Using XBee to create a wireless bi-directional MIDI link


If you have a modern musical instrument, there's a good chance it has a MIDI port. MIDI is an ancient serial protocol that runs at 31.25Kbs, often they come in pairs an Input and Output. Setting up MIDI gear usually requires lots of cabling, tying inputs to outputs across a studio or stage. In this XBee tutorial we'll show how to configure the XBee to talk at the MIDI baud rate, and then how to create a bi-directional wireless MIDI link.

Good for hooking up Processing/PureData/Max to a MIDI device.

For simplicity sake, I will assume you have a Windows machine. I assume that serial port baudrate aliasing can be done on Mac's and Linux but, well, I'll do it later!

You'll want to study the this great MIDI specification website with full MIDI protocol details so that when I say "Note on/off message" you know its a 3-byte packet of data and what each byte is made of!
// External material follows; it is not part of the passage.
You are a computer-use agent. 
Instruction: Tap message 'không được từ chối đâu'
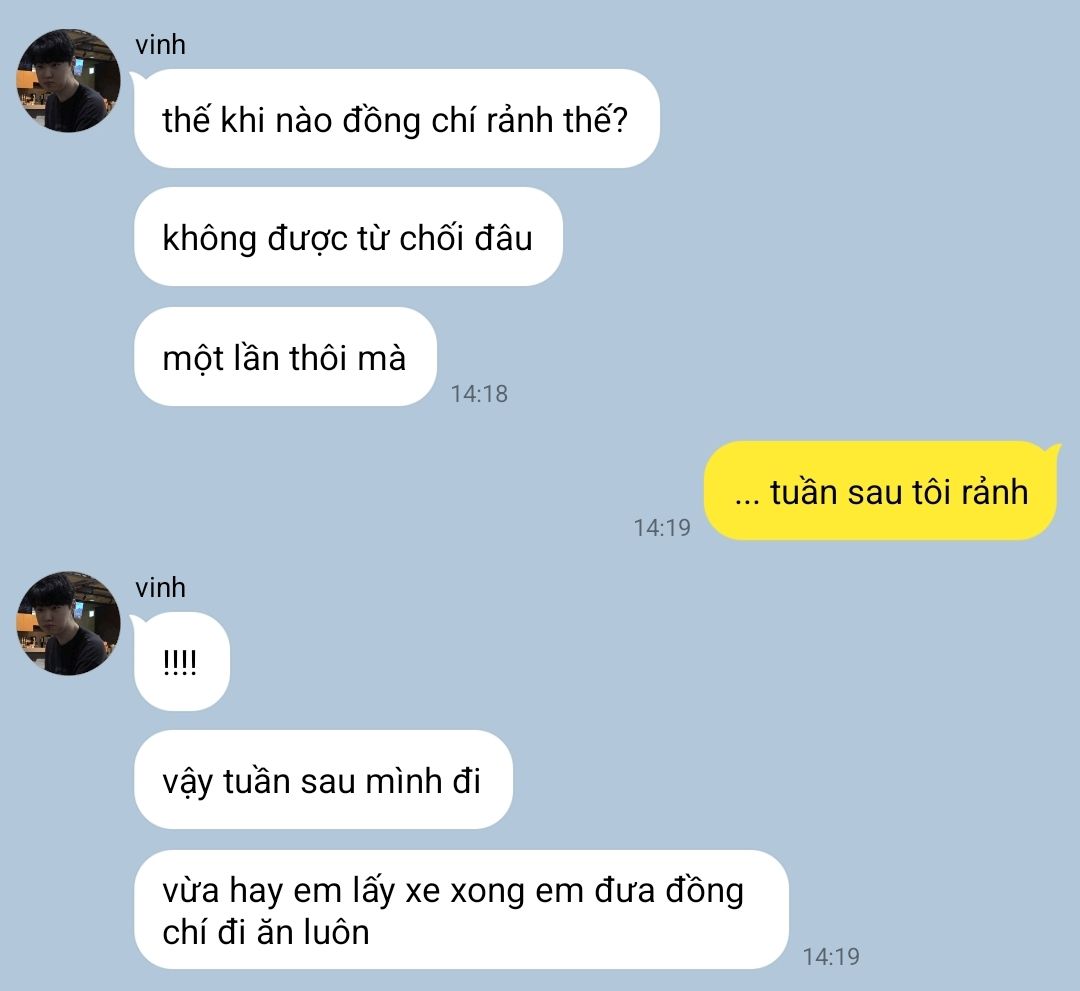click(x=348, y=236)
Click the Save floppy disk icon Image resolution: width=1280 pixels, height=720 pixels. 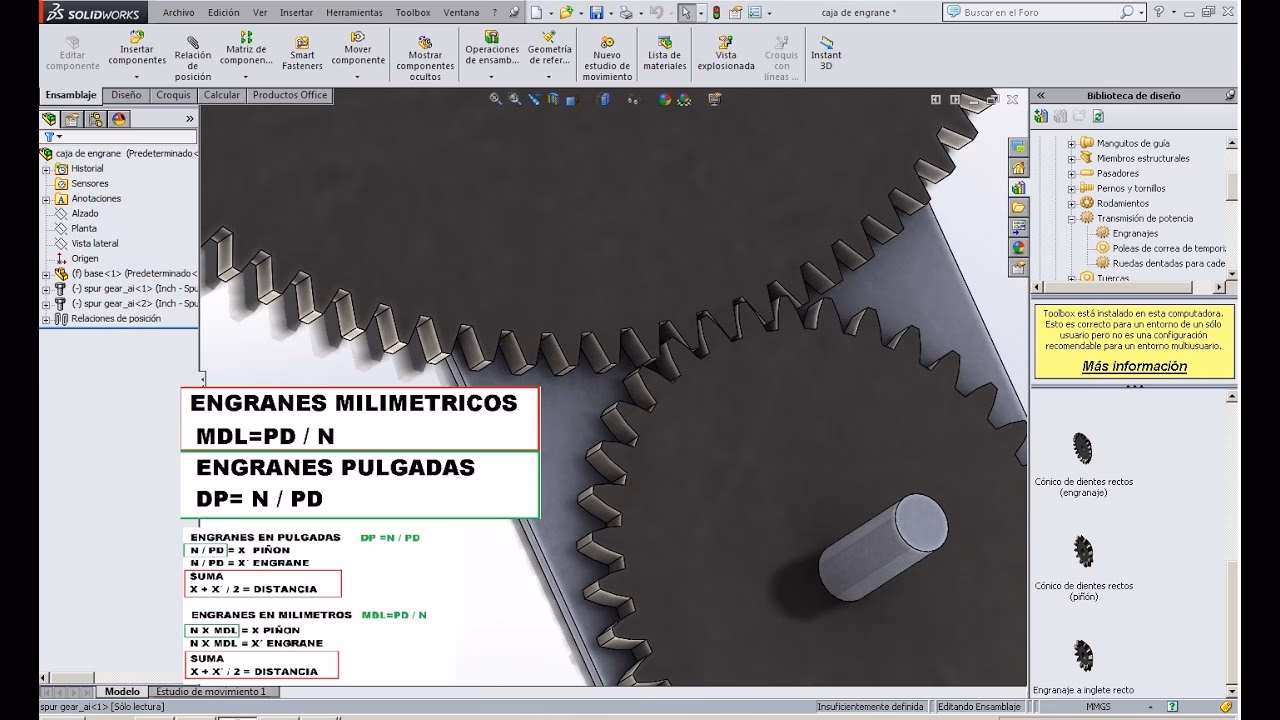[596, 13]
In case you are wondering, the flight delay time is 6.0 milliseconds with default settings. By setting the packetization timeout to 1 instead of 3, the delay time goes down to 5.5ms

PLEASE NOTE! These instructions are for the Adafruit XBee adapter kit and the Series 1 XBees that are sold in the Adafruit Shop. They may not work for ANY OTHER KIND OF XBEE OR ADAPTER KIT!

Reinstalling FTDI drivers

This first part is pretty much a 'must' no matter what you're planning to do. We have to configure the XBee(s) to talk at 31,250 baud. That means we need to be able to talk to the XBee at that baud rate in order to configure it, say with our handy FTDI cable. Now unfortunately this isn't a default baud rate under Windows (a major oversight, it seems). Instead we have to do a little trick called baud rate aliasing where the driver is running at 31,250 but the computer thinks it's talking at 38,400 baud, a default baud rate. Note that this is very dumb but hey, that's Windows.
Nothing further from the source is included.